Quote:
Originally Posted by shezbut
Very nice to hear that you care about your MIL and what she's gone through in life. Seems to be such a rare thing nowadays with elders. So, kudos to you and your family!
It is also great to hear that your MIL doesn't have to worry about her children's financial well-being. That's a big relief.
One of the biggest challenges that your MIL is facing is depression. Encouraging her to go in for at least medical treatment, maybe even counseling, would have a great impact on her well-being. I am sure of that.
Have you considered the possibility of seeing if your MIL may be interested in moving? I only ask because it doesn't sound as though she's real connected with the home. She may see it more as her late-husband's, and not feel a warm connection to it. Whereas the basement holds a place in her heart. It's possible that it would be a relief for your MIL to have an entire house, that holds momento's and isn't a health risk.
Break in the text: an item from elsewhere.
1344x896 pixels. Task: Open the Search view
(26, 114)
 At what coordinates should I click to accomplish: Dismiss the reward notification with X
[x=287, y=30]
That's my input. I wish your family the best & hope that you're able to bring some happiness back into your MIL's life. She does deserve it!
|
Thank you for your insights.
Moving is not really an option, she simply has too much that she cannot part with and she does not have the means to buy a larger house.
I agree with your perceptions with regards to certain areas of the house being seen as still "his" even some time after his passing. So she will have to reclaim the space room by room. Last night we helped with some new decoration for the living room. Her eargerness to work on making these changes is a good sign.